Grassley blasts Raleigh Housing Authority in U.S. Senate speech

Posted by Colin Campbell on January 28, 2014 

The Raleigh Housing Authority got a mention on the floor of the U.S. Senate Tuesday.

U.S. Sen. Chuck Grassley (R-Iowa) spoke about outsize salaries and perks among directors of public housing agencies across the country. Grassley cited several examples of agencies where, he said, “federal funds end up feathering the nests of local housing authority bureaucrats instead of housing the poor.”

Grassley mentioned Bradenton, Fla., Tampa, Atlanta and Raleigh. Here’s what he said about the Raleigh Housing Authority, according to a transcript released by his office:

“The executive director of the Raleigh, North Carolina, housing authority receives about $280,000 in salary and benefits, plus up to 30 vacation days. He also accumulates comp time for any hours he works over seven and a half hours per day. He has used over 20 days of comp time per year since 2009. Add that to his regular vacation time, and he was out of the office nearly three months per year.
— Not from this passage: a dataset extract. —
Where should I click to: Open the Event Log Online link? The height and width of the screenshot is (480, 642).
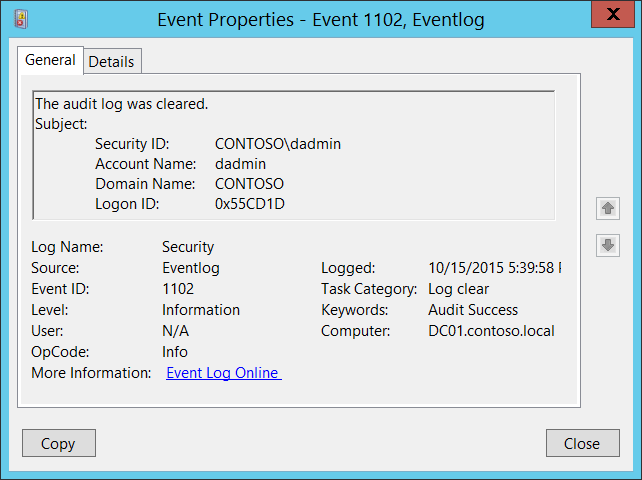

Nine months of work for $280,000 is an annualized salary of nearly $375,000 per year.

“Very few taxpayer-funded jobs pay anything close to that amount. What is the justification for such high salaries?”

But Raleigh’s Steve Beam wasn’t the housing director Grassley cited as the “biggest salary jackpot winners.” That distinction went to Atlanta, where, according to the senator, “at least 22 employees earn between $150,000 and $303,000 per year.”

Grassley concluded by calling on President Barack Obama to curb the salary practices. “If the Obama administration is truly serious about income inequality, and not just using it for political purposes, it would stop shoveling taxpayer money out the door with practically no oversight, no controls, and no limits,” he said.

Grassley and U.S. Rep. George Holding, a Raleigh Republican, recently called for a federal audit of the Raleigh Housing Authority’s finances. Earlier this week, the agency’s board announced a new contract with Beam that curbs his use of comp time.

The actions follow a News & Observer series about Beam’s salary and comp time.